We observed that patients with the T allele of rs2200733 had a larger diameter of pulmonary veins, in particular when the genetic effect was modeled as recessive. That could be related to the earlier observation that patients with the T allele have more recurrences after catheter ablation [15], although it has been shown that the diameter of pulmonary veins has no impact on the outcome of catheter ablation [16]. The problem needs further studies.
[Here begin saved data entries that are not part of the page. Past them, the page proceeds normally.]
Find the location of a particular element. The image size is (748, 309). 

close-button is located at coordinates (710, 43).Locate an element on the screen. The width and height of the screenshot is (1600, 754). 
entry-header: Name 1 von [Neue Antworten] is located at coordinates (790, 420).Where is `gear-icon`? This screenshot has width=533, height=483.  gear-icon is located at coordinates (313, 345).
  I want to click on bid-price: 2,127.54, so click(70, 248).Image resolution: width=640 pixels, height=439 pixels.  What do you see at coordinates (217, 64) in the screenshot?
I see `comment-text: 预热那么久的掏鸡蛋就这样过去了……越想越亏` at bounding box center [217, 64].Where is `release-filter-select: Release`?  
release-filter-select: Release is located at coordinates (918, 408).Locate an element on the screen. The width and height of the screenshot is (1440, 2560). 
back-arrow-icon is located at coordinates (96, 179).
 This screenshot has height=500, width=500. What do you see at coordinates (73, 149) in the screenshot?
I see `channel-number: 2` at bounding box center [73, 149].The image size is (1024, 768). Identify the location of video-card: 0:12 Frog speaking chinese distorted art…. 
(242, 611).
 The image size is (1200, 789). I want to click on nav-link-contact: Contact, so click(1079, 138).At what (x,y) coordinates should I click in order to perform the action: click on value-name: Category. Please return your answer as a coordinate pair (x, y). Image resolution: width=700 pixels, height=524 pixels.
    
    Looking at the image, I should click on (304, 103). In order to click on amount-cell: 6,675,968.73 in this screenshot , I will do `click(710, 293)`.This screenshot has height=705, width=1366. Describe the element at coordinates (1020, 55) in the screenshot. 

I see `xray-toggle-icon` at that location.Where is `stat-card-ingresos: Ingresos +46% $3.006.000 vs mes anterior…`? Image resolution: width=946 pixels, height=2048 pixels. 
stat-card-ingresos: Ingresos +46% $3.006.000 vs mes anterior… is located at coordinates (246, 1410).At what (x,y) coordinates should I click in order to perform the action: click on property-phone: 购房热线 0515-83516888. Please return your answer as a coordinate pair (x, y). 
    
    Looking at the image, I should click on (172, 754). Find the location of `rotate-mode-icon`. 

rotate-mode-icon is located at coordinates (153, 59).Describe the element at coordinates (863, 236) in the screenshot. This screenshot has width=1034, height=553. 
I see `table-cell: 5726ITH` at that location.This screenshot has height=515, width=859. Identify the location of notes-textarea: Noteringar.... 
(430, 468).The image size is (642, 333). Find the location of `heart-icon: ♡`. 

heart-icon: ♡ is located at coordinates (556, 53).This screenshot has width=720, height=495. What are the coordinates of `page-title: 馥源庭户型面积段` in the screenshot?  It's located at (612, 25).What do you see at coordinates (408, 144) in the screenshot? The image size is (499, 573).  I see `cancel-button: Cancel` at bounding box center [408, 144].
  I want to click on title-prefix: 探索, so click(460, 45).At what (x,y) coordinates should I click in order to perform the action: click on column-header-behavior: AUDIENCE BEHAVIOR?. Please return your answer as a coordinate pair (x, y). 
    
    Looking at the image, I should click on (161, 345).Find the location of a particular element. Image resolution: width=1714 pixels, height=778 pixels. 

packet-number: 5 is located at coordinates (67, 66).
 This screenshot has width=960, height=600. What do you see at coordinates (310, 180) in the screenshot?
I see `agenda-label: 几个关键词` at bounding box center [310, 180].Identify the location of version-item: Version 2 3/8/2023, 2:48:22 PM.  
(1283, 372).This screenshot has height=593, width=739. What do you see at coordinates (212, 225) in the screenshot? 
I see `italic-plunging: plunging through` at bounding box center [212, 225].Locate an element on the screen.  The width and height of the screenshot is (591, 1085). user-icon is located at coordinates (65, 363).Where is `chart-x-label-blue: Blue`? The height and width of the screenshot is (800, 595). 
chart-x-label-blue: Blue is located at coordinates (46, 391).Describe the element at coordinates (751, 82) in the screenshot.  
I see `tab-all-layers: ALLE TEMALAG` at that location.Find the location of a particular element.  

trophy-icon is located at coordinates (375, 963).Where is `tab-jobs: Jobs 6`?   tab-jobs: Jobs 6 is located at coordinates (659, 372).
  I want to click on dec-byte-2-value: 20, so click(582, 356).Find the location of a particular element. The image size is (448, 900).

The mechanisms of the effect of the 4q25 genetic variants on AF is not clear. The nearest gene is PITX2 (Paired-like homeodomain transcription factor 2), important for determining the left–right asymmetry and for the differentiation of the left atrium [17]. PITX2c-deficient mice do not develop pulmonary myocardial sleeves [18] – clinical studies have demonstrated that those sleeves generate ectopic beats that play a substantial role in initiating and maintaining atrial fibrillation [19]. Electrical isolation of those sleeves in pulmonary veins is a cornerstone for most AF ablation procedures [20]. The 1q21 locus is at the KCNN3 gene which codes for a member of a family of calcium-activated potassium channels [11]. It has been shown on an animal model that KCNN plays a role in atrial action potential duration [21] – shortening of action potential duration is an important mechanism for the development and maintenance of the AF. rs7193343 is an intronic SNP located in the zinc finger homeobox 3 (ZFHX3) gene (chromosome 16q22) [10]. The gene may play a role in regulation of growth and differentiation of neuronal and skeletal muscle [22], but its relation to AF is unknown.

Limitations of the study

The main limitation of the study is connected with the high number of hypotheses tested in the exploration of novel genotype –phenotype correlations. Therefore all the observations regarding new associations/correlations should be verified in adequately powered dedicated studies.

Conclusions

Polish patients qualified for catheter ablation due to AF have a significantly higher frequency of 4q25 (especially rs2200733), 16q22 and 1q21 variants than the control group. The T allele of rs2200733 seems to favour larger pulmonary veins and a higher number of episodes of AF but it should be verified in future studies.